Interview with a Vegan
by Bob Orabona
Q. First, what is veganism?
A. Not using animals -– any part of them -- as food, clothing or medicine, in experimentation or entertainment, not using them in any way for human benefit.
Q. What do you eat then?
A. Mostly good home-cooked food, with the occasional restaurant meal – all made only from plants. It's often a challenge to eat vegan in a non-vegetarian restaurant. Sometimes the wait staff does not understand that milk and cheese, or even chicken and fish are not vegetables.
Q. Are vegans morally superior to meat-eaters?
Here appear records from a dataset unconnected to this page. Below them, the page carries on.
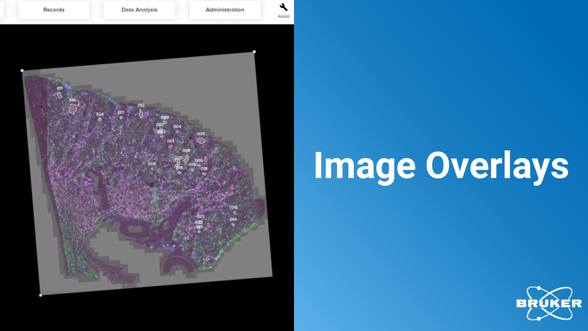
Task: Select ROI 012 shape on tissue
Action: pos(141,114)
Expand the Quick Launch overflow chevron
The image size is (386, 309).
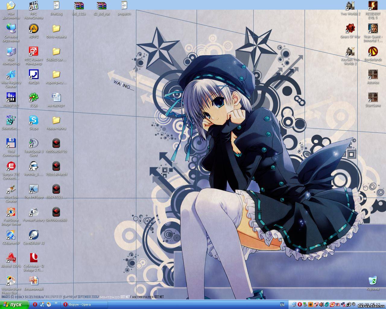(56, 303)
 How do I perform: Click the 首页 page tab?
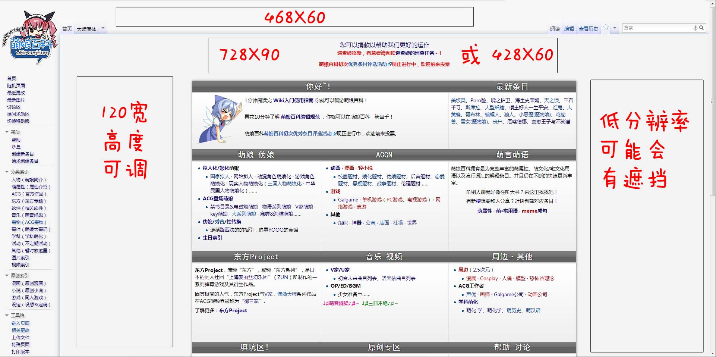[x=67, y=29]
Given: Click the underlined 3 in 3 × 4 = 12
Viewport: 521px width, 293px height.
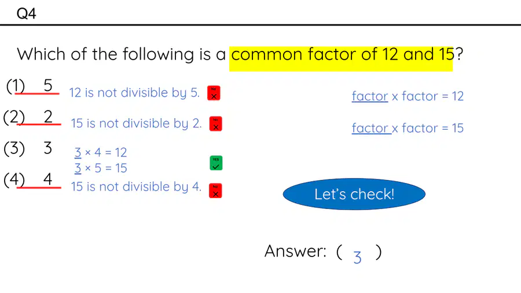Looking at the screenshot, I should (78, 152).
A. Arguably, vegans are, in this one but far-reaching aspect of their lives, morally superior to meat-eaters. But, moral calculus can be bypassed, and judgment deferred, by seeing veganism as a simple existential choice, that is, each one of us can either choose to live in a world where animals suffer and die needlessly to meet our needs and whims, or choose to create and live in a world where they do not.
Q. So, what's your beef?
A. None, of course, but my concern is that meat-eaters have virtual monopolistic control over all of society's structures -- such as the media, politics and lawmaking, education, science, and religion. Just how do meat-eaters give fair consideration to the principles of veganism and still feel comfortable about their consumption of dead animals? They can’t. The only right choice then is that they forgo comfort, not fairness, to address the issues of veganism and animal rights.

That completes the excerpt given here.